Cet article s'inspire du nouveau livre de Dalio intitulé « Comment les nations font faillite », et conclut en présentant mon propre point de vue sur les opportunités et risques liés au grand cycle de la dette américaine. Il ne doit servir qu'à titre d'aide à la prise de décision d'investissement.
Présentons tout d'abord Dalio – fondateur du fonds Bridgewater, ayant prédit avec succès plusieurs événements économiques majeurs tels que la crise financière de 2008, la crise de la dette souveraine en Europe ou encore le Brexit. Surnommé le Steve Jobs de l'investissement, passons maintenant au contenu principal.

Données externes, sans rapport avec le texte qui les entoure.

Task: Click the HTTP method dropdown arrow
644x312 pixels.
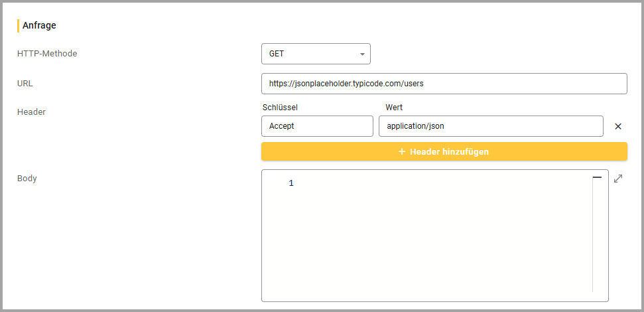Action: tap(362, 54)
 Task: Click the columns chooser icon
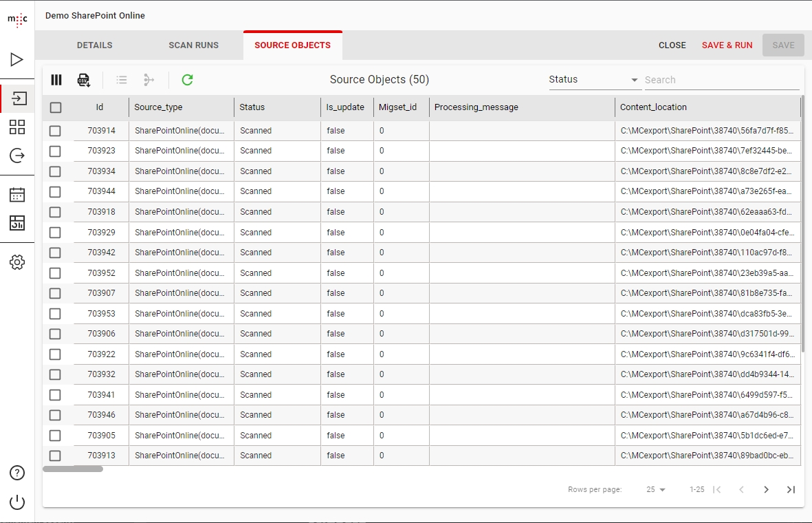(56, 80)
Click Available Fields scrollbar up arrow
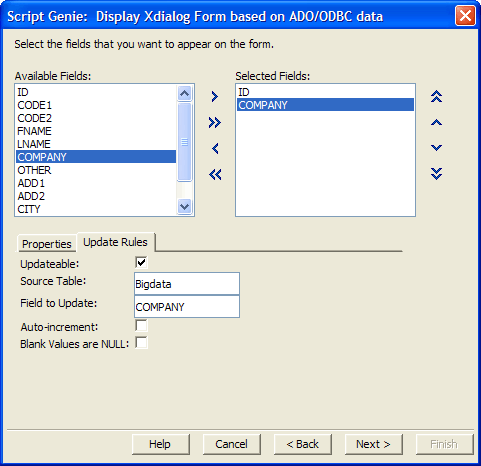The height and width of the screenshot is (466, 481). coord(184,93)
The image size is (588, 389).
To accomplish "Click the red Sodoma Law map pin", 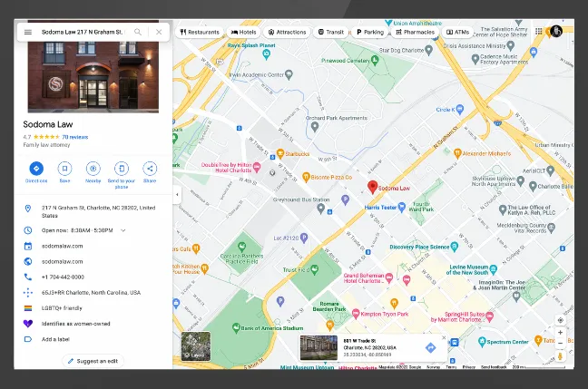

Par le passé, lorsqu'on étudiait la dette, on faisait généralement référence aux cycles de crédit synchronisés avec le cycle économique (environ 6 ans ± 3 ans). Toutefois, le grand cycle de la dette est plus fondamental et plus important : depuis 1700, environ 750 monnaies ou marchés obligataires ont existé dans le monde, mais aujourd'hui seulement environ 20 % subsistent. Même pour celles qui ont survécu, la plupart ont connu une dépréciation sévère, phénomène étroitement lié au « grand cycle de la dette » décrit dans ce livre.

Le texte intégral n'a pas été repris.